◆ **Extrait cité**:
============================================================

Madame la ministre, scandalisée, qualifiant de mensongères et harcelantes les publicités du crédit à la consommation, jugeant que le crédit est un tunnel au bout duquel on ne sort jamais, vous n'avez pas de mots assez forts pour dénoncer le crédit à la consommation et ses pratiques commerciales.
Et pourtant, à la force de vos propos, nous sommes contraints d'opposer la trop grande faiblesse de votre texte sur de nombreux points.
La transposition de la directive européenne du 23 avril 2008 a introduit des avancées, notamment en termes de protection du consommateur.
Cependant, comme nos collègues l'ont précédemment fait au Sénat, nous considérons qu'il appartient au législateur national d'aller plus loin pour encadrer le crédit à la consommation et protéger nos concitoyens des pratiques abusives de ces organismes de crédit.
En effet, chacun s'accorde à reconnaître la dangereuse spirale du surendettement dont nul n'est à l'abri. Si l'unanimité est de mise pour décrire ce mal, on ne peut néanmoins que déplorer l'absence d'outils de prévention du surendettement et du mal-endettement.
Votre rapport revient très justement sur les causes qui conduisent à ces situations : la survalorisation de la consommation immédiate et impulsive – n'oublions pas, au passage, que c'est votre majorité, avec des textes comme celui relatif au travail du dimanche, qui vante cet idéal de vie ! –, l'agressivité des organismes de prêts, les accidents de la vie, et surtout, la perte de pouvoir d'achat.
Les causes sont donc multiples. Et ainsi, à partir d'un incident lié à un manque de liquidité ponctuel, rapide est l'escalade vers le surendettement. Il est donc impératif de travailler à la mise en place de moyens et d'outils permettant de venir concrètement en aide à ces personnes et de les protéger avant que leur situation ne dérape véritablement.
Autre grande absente de ce texte, l'action de groupe. En commission, lorsque je vous ai interrogée à ce sujet, vous m'avez répondu que ce n'était pas l'objet de ce projet de loi. Pas le moment, pas le sujet, c'est la sempiternelle réponse que votre gouvernement nous fait depuis des années.
Sans remonter au déluge, je voudrais tout de même rappeler qu'en 2008, alors que nous examinions la loi de modernisation de l'économie, le ministre de l'époque, Luc Chatel, avait annoncé qu'un texte serait présenté avant la fin de l'année. Nous sommes en 2010, et toujours pas l'ombre d'un projet de loi.
En attendant, la complexité et le coût des procédures dissuadent nos concitoyens d'attaquer ces organismes de prêts, dont nous reconnaissons tous que les méthodes sont répréhensibles. La mise en place de l'action de groupe participerait donc à l'encadrement de ces pratiques.

============================================================

◆ **Travail demandé**:
A) D'après l'extrait sur le crédit à la consommation, quel ministre avait annoncé en 2008 qu'un texte serait présenté avant la fin de l'année ?
B) Présentez sous forme de liste le paragraphe de l'extrait sur le crédit à la consommation qui commence par « Votre rapport revient très justement », en gardant ses faits principaux.
C) Recopiez fidèlement le passage de l'extrait sur le crédit à la consommation qui commence par « La transposition de » et se poursuit jusqu'à « et du mal-endettement. ».
Les entrées placées après l'extrait sur le crédit à la consommation ne sont pas utiles ici.

◆ **Données enregistrées**:
============================================================

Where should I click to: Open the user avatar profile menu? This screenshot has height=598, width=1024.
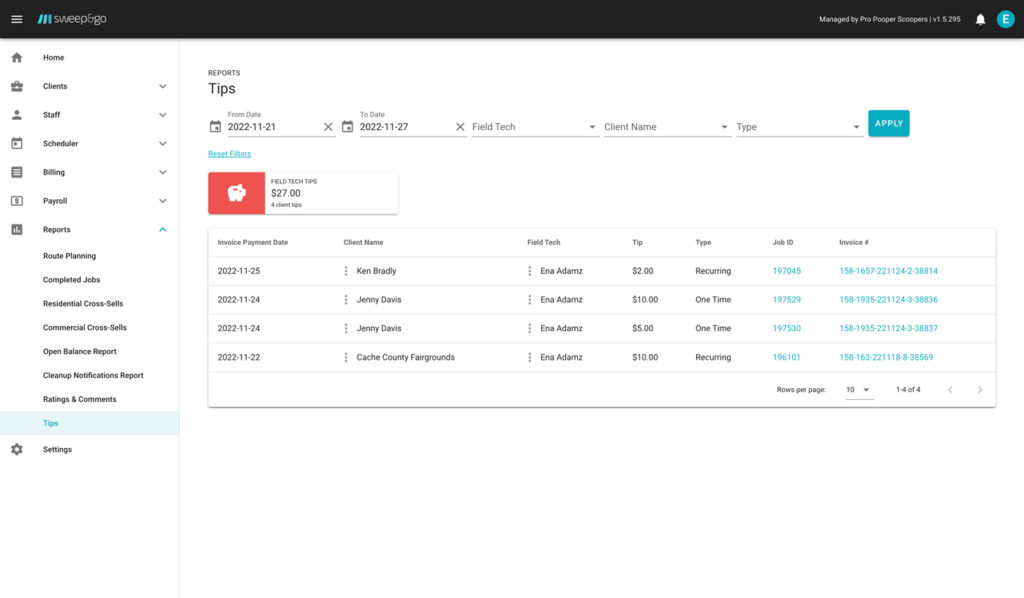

============================================================

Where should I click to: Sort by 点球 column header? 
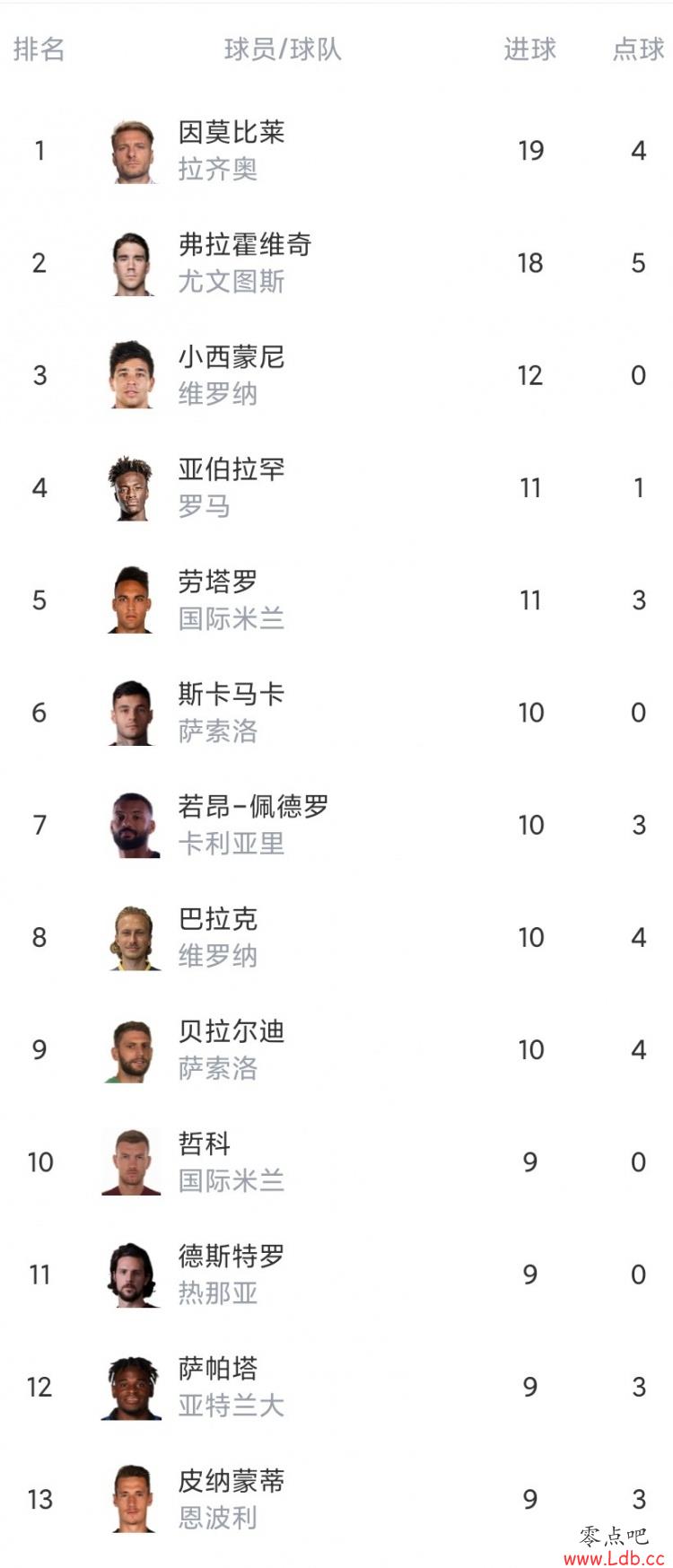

============================================================

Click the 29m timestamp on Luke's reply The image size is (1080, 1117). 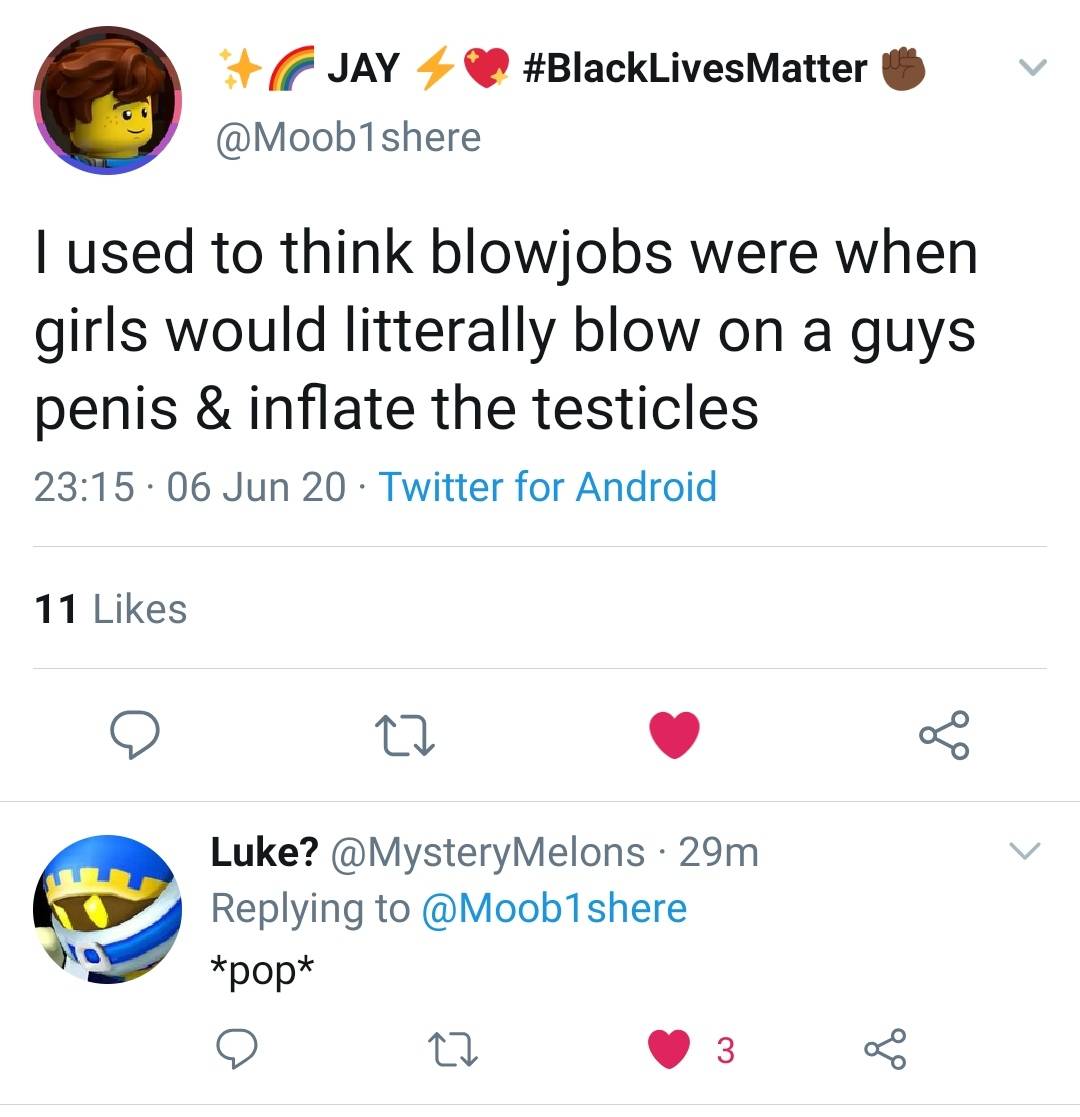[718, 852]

============================================================

◆ **Réponses par tâche**:
A) Luc Chatel.

B)
Causes des situations de surendettement relevées par le rapport :
- la survalorisation de la consommation immédiate et impulsive, idéal que vante la majorité avec des textes comme celui sur le travail du dimanche ;
- l'agressivité des organismes de prêts ;
- les accidents de la vie ;
- surtout, la perte de pouvoir d'achat.

C)
La transposition de la directive européenne du 23 avril 2008 a introduit des avancées, notamment en termes de protection du consommateur.
Cependant, comme nos collègues l'ont précédemment fait au Sénat, nous considérons qu'il appartient au législateur national d'aller plus loin pour encadrer le crédit à la consommation et protéger nos concitoyens des pratiques abusives de ces organismes de crédit.
En effet, chacun s'accorde à reconnaître la dangereuse spirale du surendettement dont nul n'est à l'abri. Si l'unanimité est de mise pour décrire ce mal, on ne peut néanmoins que déplorer l'absence d'outils de prévention du surendettement et du mal-endettement.